Ingestion and indexing
Overview
This page highlights key concepts related to ingesting and indexing new data in Aerospike Vector Search (AVS). AVS updates vector records in real time, but index records are updated asynchronously. This means that records may be available for retrieval right away, but the same records may not appear immediately in search results.
Supported indexes - HNSW
AVS supports Hierarchical Navigable Small World (HNSW) index types only, constructing a multi-layer graph where nodes represent data points and edges connect each node to its nearest neighbors. The nearest neighbor is calculated according to the distance metric chosen for your index and a given search vector embedding. The neighborhood refers to the set of closest nodes to a given node within the graph. The world refers to the entire set of nodes and edges in the graph, representing the high-dimensional space. HNSW optimizes search efficiency by navigating through hierarchical levels, where higher levels contain fewer nodes, simplifying the search process.
Because each record affects other records in its neighborhood, AVS performs HNSW queries during ingestion to pre-hydrate the index cache. These queries are not reported as query requests, but they do show as reads against the storage layer.
Record data updates
As updates and inserts are made into AVS, data goes through several steps for processing the update. First, record data, including the vector, is written to the Aerospike Database (ASDB). You can see your record data immediately in ASDB. To be indexed, each record must contain at least one vector in the specified vector field of an index. Specifying multiple vectors and indexes creates multiple index processes for a single record, but it enables multiple search approaches on the same data.
Aerospike recommends that when you upsert a record, you assign it to a specific set. This helps with monitoring and operations.
Index construction
A unique aspect of AVS is its ability to manage index construction across all AVS nodes concurrently. While vector record updates are committed directly to ASDB, index records are processed asynchronously by working with items from an indexing queue. This is done in batches, and index construction is spread across all AVS nodes to maximize the use of CPU cores in your AVS cluster, allowing you to scale up for specific ingestion needs. Keep in mind, ingestion is highly dependent on host memory and storage layer configuration.
For each item in the indexing queue, AVS processes the vector for indexing by assembling the neighborhoods for each vector and committing those to ASDB. An index record contains a copy of the vector itself along with the associated neighbors for that vector at a given layer of the HNSW graph. Index construction takes advantage of advanced vector extensions (AVX), which allows for single instruction, multiple data parallel processing.
You can monitor index construction using the indexing_queue_size metric
for monitoring your ingest queue and the requests_metric
for monitoring your total indexed records.
Index healing
During HNSW index construction, it is important to rebalance the neighborhood graphs regularly. The index healing process runs periodically in the background and performs the following key functions:
Account for AVS node outages: Since each node holds in memory a queue of records to be indexed, the healer ensures that those records are indexed, even if an outage occurs.
Rebalance the graph: To maintain index quality, it might be necessary to rebalance or rebuild parts of the graph periodically, especially if the addition of new items significantly alters the data distribution.

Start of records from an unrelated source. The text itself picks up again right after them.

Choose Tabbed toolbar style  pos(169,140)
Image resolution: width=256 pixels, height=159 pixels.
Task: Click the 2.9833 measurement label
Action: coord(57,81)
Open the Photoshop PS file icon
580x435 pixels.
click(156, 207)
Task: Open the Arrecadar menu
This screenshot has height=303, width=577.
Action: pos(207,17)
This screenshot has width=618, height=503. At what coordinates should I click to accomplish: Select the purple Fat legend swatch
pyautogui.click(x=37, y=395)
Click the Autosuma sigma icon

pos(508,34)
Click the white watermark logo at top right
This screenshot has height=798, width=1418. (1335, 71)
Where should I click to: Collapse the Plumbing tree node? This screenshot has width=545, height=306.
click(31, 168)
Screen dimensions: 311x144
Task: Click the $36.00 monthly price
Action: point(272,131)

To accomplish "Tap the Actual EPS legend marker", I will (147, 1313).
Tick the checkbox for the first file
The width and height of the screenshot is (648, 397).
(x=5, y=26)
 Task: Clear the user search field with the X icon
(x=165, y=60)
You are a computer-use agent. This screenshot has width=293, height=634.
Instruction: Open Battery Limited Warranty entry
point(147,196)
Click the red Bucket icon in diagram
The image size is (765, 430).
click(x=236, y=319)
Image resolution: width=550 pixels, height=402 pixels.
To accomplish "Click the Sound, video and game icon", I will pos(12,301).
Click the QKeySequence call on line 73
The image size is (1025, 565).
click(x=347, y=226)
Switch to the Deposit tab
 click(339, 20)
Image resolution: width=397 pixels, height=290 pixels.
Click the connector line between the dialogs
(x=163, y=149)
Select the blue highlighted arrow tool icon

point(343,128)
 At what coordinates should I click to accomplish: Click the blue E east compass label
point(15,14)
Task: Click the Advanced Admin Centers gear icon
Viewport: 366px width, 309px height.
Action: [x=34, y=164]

This process, however, can be resource-intensive and might not always be feasible.
Index garbage collection: The healer is responsible for deleting index records in the Aerospike Database to free up storage.
You can configure defaults for the healer at the node level and override those configurations at the index level. You can monitor healer performance using the healer_cycle metric.
Waiting for index construction
AVS constructs an index asynchronously as a background process, and in some circumstances it can
be helpful to wait for index construction to complete. This functionally is built into the client, and you can monitor it using the indexing_queue_size metric
or by reviewing the UNMERGED
property of the asvec index list command. It is important to wait for index construction in scenarios where you want to confirm the specific recall quality of search results.